Les allocutions publiques de Khawla Maroc, très lyriques, la montrent sincèrement soucieuses des libertés individuelles, adhérant aussi à une large vision d’un peuple uni dans l’expérience, sans divisions. On y décèle l’influence des réseaux sociaux, qui mélangent dans une seule et même phrase solidaire « les soignants, les forces de l’ordre » (comme si ces fonctions sociales, partant les implications politiques, s’équivalaient), le mythe d’un peuple pur et rédempteur par-delà toutes contradictions (pourtant effectives), l’insistance sur la protection de « nos enfants » (c’est devenu un thème où l’on craint un travail souterrain de Q-Anon, ce mouvement de l’extrême-droite trumpiste, influent aussi en France, qui dénonce un réseau satanique de violeurs pédophiles). On aimerait aussi que l’appel insistant au “Grand Réveil” ne fasse écho aux thèses du “Great Reset”, quasi explicitement antisémite. Ces confusions prennent le dessus sur toute compréhension sociale des phénomènes… sociaux. Et cela tisse l’essentiel de la toile, à l’heure qu’il est.

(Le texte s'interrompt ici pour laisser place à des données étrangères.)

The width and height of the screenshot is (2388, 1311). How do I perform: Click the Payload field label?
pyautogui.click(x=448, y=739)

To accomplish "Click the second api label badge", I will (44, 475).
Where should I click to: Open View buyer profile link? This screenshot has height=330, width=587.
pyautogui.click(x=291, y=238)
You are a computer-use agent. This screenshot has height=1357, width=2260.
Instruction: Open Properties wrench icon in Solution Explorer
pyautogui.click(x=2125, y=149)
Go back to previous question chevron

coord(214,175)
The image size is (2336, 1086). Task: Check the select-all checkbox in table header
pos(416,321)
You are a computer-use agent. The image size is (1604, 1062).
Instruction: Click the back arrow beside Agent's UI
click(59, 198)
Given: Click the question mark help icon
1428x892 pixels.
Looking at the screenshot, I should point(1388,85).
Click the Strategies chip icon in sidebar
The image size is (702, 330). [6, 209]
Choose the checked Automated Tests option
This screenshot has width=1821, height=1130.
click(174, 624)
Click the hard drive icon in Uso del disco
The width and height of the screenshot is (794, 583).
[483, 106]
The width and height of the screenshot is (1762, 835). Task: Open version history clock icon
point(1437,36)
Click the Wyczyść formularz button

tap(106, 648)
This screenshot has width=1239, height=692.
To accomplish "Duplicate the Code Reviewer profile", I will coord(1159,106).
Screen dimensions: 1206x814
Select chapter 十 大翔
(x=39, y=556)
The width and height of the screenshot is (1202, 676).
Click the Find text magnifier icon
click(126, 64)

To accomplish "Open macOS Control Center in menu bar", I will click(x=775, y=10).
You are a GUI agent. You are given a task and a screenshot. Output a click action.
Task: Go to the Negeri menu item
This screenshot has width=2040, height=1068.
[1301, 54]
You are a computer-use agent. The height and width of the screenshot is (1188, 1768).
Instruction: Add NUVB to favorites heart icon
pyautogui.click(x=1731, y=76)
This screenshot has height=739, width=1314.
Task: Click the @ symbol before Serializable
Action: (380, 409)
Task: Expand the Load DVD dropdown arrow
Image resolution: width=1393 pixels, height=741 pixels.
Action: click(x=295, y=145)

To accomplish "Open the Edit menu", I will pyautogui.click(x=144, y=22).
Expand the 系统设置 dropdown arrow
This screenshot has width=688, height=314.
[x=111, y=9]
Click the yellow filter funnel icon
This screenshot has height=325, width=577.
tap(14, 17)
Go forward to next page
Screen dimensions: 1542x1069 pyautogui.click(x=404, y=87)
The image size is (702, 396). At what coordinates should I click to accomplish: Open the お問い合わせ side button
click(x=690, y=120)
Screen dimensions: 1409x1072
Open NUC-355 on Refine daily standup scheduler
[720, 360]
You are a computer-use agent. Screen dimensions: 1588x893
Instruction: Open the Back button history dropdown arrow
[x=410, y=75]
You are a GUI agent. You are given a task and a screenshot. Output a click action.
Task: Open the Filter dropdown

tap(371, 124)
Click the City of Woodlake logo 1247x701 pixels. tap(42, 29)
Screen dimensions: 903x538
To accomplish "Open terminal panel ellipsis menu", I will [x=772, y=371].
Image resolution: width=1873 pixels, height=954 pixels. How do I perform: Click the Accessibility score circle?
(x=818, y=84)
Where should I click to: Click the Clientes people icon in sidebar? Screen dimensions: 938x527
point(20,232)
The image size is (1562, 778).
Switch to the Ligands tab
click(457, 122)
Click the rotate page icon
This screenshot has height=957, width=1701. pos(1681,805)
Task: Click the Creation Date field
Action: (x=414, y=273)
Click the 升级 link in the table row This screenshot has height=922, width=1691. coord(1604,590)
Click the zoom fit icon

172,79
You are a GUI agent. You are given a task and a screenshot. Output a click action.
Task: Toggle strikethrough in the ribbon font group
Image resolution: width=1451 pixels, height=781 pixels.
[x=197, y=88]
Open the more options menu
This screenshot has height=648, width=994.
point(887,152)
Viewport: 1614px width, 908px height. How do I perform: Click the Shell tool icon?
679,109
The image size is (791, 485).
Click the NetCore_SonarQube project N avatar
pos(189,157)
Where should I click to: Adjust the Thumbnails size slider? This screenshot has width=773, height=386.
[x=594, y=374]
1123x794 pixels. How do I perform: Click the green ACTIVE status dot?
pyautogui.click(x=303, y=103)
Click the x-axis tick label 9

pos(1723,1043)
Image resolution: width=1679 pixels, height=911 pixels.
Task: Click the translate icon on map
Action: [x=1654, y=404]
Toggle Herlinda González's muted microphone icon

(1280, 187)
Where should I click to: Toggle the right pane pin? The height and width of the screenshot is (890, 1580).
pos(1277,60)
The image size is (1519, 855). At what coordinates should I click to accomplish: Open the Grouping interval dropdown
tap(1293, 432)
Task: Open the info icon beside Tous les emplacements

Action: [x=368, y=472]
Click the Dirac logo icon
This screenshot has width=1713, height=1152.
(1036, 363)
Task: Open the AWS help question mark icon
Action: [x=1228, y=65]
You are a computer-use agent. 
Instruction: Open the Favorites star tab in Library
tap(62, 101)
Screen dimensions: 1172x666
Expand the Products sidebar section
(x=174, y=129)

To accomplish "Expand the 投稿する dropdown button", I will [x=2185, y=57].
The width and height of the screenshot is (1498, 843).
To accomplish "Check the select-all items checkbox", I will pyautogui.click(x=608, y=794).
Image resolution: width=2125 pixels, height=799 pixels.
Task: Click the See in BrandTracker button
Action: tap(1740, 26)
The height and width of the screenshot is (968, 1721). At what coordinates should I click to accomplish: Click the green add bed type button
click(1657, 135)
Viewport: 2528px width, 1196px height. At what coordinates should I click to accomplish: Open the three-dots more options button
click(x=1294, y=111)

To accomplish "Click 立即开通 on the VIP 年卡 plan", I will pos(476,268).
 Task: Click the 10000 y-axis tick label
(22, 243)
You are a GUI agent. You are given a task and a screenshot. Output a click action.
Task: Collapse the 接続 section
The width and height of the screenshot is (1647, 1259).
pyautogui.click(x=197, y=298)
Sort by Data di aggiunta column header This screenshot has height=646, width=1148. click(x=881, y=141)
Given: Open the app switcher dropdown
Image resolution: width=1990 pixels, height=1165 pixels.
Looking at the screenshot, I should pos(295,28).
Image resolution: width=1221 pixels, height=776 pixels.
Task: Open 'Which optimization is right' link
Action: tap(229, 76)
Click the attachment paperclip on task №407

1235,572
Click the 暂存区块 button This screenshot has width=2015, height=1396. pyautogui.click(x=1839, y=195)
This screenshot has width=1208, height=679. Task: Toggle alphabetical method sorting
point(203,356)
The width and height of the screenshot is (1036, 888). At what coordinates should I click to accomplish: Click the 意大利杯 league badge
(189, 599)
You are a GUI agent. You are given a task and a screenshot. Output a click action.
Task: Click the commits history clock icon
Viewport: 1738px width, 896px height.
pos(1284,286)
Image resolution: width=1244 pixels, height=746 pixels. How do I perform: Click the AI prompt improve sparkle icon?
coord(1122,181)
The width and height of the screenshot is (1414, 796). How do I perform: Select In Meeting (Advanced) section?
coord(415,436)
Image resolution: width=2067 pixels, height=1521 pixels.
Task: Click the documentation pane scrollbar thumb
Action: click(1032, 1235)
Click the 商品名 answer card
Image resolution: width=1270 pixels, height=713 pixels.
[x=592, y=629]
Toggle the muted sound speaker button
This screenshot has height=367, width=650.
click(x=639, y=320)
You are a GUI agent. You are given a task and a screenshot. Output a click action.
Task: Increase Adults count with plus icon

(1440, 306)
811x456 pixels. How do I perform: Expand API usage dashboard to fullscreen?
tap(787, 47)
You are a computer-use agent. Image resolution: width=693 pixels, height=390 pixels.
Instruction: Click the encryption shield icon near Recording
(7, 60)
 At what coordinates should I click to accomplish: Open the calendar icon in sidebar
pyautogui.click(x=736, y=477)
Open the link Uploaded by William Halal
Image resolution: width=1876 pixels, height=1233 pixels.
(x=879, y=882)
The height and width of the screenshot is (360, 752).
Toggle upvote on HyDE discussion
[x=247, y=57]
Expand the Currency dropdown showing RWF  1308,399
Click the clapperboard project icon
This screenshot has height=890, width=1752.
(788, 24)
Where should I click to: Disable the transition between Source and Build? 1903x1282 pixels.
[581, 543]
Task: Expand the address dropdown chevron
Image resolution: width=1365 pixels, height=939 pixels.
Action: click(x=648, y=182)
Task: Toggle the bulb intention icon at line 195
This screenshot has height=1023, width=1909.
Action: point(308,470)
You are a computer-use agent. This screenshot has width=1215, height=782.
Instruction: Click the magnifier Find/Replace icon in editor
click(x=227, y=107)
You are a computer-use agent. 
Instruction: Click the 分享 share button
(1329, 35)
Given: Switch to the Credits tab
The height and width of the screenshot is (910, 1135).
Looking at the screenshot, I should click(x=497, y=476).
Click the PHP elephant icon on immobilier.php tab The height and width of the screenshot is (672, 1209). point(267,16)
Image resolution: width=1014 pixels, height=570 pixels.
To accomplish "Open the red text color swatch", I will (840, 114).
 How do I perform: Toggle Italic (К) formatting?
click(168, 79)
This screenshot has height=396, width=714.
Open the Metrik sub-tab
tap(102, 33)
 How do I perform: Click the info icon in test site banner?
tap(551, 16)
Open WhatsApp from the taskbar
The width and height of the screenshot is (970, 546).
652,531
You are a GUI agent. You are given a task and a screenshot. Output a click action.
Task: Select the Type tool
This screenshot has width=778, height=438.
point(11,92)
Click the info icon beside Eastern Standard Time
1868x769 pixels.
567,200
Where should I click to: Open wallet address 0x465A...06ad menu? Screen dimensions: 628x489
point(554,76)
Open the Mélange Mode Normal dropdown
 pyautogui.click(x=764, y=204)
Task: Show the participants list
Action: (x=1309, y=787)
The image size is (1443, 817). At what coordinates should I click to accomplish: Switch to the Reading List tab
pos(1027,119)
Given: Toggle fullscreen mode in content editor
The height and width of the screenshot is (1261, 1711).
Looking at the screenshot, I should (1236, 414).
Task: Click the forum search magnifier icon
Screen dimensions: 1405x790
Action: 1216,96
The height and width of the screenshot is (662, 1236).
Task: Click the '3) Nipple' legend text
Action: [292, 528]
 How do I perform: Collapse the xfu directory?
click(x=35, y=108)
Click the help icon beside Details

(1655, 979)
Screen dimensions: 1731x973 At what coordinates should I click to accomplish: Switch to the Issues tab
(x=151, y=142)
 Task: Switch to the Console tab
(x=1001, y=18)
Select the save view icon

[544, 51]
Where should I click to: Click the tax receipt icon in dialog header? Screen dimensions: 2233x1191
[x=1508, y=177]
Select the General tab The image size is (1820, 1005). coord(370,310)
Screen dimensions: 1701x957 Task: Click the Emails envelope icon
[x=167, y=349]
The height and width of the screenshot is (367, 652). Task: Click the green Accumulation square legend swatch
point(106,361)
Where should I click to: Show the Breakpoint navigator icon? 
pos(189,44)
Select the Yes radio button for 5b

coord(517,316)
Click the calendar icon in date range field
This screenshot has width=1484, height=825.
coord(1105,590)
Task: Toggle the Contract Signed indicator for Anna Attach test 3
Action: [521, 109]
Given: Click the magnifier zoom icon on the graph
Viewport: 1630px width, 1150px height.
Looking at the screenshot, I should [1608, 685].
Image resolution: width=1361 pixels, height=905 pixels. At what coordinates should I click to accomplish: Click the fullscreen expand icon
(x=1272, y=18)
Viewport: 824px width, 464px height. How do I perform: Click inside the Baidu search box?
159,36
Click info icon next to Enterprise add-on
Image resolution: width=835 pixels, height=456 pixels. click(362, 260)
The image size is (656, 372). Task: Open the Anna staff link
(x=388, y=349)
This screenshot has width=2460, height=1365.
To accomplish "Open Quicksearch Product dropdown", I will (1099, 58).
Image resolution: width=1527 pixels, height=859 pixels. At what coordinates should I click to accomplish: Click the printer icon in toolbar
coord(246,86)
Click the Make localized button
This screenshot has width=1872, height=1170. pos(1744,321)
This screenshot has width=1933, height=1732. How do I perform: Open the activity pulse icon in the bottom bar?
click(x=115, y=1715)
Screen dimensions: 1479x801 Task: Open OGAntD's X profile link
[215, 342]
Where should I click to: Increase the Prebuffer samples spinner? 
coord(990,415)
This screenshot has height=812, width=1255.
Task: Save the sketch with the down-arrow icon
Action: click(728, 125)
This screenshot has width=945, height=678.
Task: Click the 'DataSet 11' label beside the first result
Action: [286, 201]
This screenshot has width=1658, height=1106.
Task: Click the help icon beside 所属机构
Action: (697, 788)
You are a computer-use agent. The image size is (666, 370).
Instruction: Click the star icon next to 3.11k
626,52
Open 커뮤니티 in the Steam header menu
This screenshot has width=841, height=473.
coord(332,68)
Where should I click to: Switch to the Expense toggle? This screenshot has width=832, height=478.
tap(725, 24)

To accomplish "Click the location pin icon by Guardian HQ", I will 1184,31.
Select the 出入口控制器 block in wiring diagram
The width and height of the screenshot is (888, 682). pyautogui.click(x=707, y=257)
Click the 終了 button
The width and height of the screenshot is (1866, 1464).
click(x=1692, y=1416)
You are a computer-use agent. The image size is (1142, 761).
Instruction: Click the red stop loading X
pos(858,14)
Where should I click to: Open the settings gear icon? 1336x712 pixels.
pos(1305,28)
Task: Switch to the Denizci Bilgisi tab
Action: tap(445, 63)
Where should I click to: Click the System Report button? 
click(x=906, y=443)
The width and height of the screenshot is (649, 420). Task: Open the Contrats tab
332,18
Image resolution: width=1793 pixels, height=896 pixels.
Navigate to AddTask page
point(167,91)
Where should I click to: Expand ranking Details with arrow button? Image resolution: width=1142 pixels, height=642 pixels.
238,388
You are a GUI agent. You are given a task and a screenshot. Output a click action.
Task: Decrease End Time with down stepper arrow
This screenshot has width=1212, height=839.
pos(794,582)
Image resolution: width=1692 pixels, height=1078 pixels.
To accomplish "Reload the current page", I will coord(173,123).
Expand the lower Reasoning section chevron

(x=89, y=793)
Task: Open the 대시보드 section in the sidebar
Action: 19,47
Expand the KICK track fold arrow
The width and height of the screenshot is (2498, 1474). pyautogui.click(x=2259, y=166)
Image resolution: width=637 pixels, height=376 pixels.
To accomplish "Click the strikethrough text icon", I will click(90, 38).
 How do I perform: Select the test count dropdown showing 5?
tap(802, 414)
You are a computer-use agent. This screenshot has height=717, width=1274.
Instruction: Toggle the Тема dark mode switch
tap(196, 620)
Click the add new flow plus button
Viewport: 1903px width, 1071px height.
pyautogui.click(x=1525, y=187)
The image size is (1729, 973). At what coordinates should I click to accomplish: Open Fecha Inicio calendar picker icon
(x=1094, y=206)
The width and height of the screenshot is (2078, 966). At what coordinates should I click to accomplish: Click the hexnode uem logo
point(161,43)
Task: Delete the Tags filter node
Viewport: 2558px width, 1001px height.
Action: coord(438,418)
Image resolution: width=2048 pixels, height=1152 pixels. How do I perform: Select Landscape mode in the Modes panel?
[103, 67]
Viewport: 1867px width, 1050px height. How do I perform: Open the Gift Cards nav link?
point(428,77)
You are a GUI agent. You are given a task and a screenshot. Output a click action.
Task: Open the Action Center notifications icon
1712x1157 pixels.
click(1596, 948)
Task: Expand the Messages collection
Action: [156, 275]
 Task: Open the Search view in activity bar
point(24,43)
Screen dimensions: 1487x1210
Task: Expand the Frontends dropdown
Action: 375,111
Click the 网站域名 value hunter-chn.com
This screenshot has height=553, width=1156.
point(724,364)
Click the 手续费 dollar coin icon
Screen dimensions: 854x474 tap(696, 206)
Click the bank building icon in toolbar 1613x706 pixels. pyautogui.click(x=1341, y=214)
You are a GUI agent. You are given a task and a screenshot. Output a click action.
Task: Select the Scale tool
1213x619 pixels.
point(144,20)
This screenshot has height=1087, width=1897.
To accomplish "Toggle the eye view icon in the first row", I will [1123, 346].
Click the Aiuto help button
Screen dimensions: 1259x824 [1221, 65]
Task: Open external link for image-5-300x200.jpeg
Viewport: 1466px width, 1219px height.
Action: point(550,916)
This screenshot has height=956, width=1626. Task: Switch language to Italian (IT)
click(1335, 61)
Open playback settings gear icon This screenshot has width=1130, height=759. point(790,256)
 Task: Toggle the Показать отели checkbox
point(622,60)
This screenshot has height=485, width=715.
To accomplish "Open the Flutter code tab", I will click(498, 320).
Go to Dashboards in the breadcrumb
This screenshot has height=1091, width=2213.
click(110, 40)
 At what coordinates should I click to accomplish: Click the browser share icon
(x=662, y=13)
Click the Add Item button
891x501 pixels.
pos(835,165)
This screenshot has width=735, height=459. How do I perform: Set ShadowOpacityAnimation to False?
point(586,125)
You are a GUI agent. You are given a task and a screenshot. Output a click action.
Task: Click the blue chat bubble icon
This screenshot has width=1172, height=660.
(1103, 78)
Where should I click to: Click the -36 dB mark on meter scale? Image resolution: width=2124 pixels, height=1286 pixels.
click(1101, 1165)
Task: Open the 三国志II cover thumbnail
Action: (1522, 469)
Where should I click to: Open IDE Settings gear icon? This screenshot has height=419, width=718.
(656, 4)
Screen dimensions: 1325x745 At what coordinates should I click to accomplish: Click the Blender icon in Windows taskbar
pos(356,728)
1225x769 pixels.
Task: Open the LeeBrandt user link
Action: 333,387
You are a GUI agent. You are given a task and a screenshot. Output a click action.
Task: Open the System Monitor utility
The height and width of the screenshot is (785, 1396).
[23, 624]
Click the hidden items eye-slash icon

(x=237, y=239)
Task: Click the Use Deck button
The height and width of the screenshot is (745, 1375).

On reconnaîtra à Khawla Maroc l’habileté de donner l’impression que la sombre page Derouch/Ligue du Midi est tournée, presque sans qu’on s’en rende compte. Au comble de l’inculture politique (plutôt que du cynisme, espère-t-on) on a vu la jeune nouvelle leader envisager de partager son service d’ordre entre les fascistes de la Ligue du Midi et les… antifascistes ! On préfèrerait en rire si le bruit de fond de ces confusions ne débouchait sur la description ahurissante, faite du dernier cortège, par France-bleu Hérault. En ces termes : « Pompiers et soignants étaient en tête du cortège. Des Gilets jaunes, des militants fascistes et antifascistes étaient présents ». Tout pareil. Tout s’équivalant. Puisque par ailleurs, il y avait aussi des fleuristes et des charcutiers.